§ **Saved data entries**

"""

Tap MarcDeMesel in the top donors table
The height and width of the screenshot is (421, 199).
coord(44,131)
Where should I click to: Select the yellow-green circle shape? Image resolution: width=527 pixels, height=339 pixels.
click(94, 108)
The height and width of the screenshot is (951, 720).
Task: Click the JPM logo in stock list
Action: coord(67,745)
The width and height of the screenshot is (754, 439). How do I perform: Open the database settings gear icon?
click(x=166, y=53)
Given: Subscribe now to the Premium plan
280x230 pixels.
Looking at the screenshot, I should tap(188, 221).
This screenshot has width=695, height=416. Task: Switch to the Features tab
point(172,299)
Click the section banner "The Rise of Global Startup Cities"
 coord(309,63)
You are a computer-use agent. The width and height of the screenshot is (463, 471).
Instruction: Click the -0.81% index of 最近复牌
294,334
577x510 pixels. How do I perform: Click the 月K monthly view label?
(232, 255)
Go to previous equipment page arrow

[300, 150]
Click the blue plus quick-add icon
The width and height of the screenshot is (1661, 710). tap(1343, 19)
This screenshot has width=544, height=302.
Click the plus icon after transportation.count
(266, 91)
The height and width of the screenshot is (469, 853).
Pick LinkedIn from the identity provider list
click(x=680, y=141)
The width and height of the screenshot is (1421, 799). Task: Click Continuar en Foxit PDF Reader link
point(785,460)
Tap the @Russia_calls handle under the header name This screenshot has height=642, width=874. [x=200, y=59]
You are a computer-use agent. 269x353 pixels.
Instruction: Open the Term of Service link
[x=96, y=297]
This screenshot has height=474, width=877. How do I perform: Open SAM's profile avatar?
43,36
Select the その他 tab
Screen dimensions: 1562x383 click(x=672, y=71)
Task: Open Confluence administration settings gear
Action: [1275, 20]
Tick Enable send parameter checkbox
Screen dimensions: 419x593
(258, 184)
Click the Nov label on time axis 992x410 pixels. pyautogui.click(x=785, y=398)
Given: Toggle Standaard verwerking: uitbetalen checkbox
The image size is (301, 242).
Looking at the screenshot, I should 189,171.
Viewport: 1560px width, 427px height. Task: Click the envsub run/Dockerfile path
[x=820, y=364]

"""

§ **Exercise**
Report each line in the entries where the string "computer" occurs.

§ **Finished task**
You are a computer-use agent. The width and height of the screenshot is (463, 471).
You are a computer-use agent. 269x353 pixels.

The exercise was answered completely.